The reality is though that I sent my partner to her. I decided on and prioritised the need for their counselling. I thought it would help me if they could give better expression to their identity. I had no idea of a timeframe but I thought the counselling would help them to become more connected to the self that had hidden for so long, and that that would help me understand how to relate better. The reality was that the expression of their true selves was so hidden from sight the change the engagement with the counselling process was and continues to be painstakingly slow.
I did go to 1 counselling session myself in the very early days. It ended with promises of returning, but I never did. It took me 3 years to process the question the first counsellor asked:
‘what is the worst thing that could happen right now?’
‘That our marriage may be over’
‘You can argue that you were never married. That he never married you as he truly was and that you, therefore, never chose to marry him’.
'Holy shit'
Our daughter became sick shortly after this which consumed me for several months so I didn’t get a chance to go back. No harm in retrospect. I needed time with this thought.
In the latter part of 2018 I asked to join a few of my partners sessions. I discovered that they found it hard to be honest. They openly denied things I knew to be true. That, of course, is my perspective. They didn't agree, which was totally true. They were being as honest as they could. This helped me to realise that our levels of awareness and honesty are in very different places. So I stayed for a few sessions and walked away from that when the counsellor started asking us to process the idea of sexuality as a couple. On the upside with me there I saw them become less afraid of being honest, but I also knew they were still too far from their identity to be able to honestly answer questions on sexuality.
I was done facilitating.
At the beginning of 2019 I made a resolution to start focusing on myself, after a bad argument. I found a great Therapist and started with my own counselling sessions. It has been really helpful to help me see myself. I feel strong. I have a stronger sense of my own identity than at any stage in my life.
So Therapy works, but differently for each of us. My partner was going infrequently until they saw me going weekly.

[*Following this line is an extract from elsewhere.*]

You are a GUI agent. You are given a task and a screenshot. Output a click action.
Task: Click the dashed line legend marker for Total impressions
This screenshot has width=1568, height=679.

‘Why do you go so much’ they ask
‘Because this is what most therapy looks like, and because it will help me to keep the conversations live and moving.’
‘Oh’
I realise now that the counselling cannot just be about me as the other part of a trans partnership but also about me as me. If you are reading this, because you are in shoes that look like mine, people may tell you this, and you may feel like you are not ready. If you’re not ready accept this as todays’ truth. You will be ready. And it will help.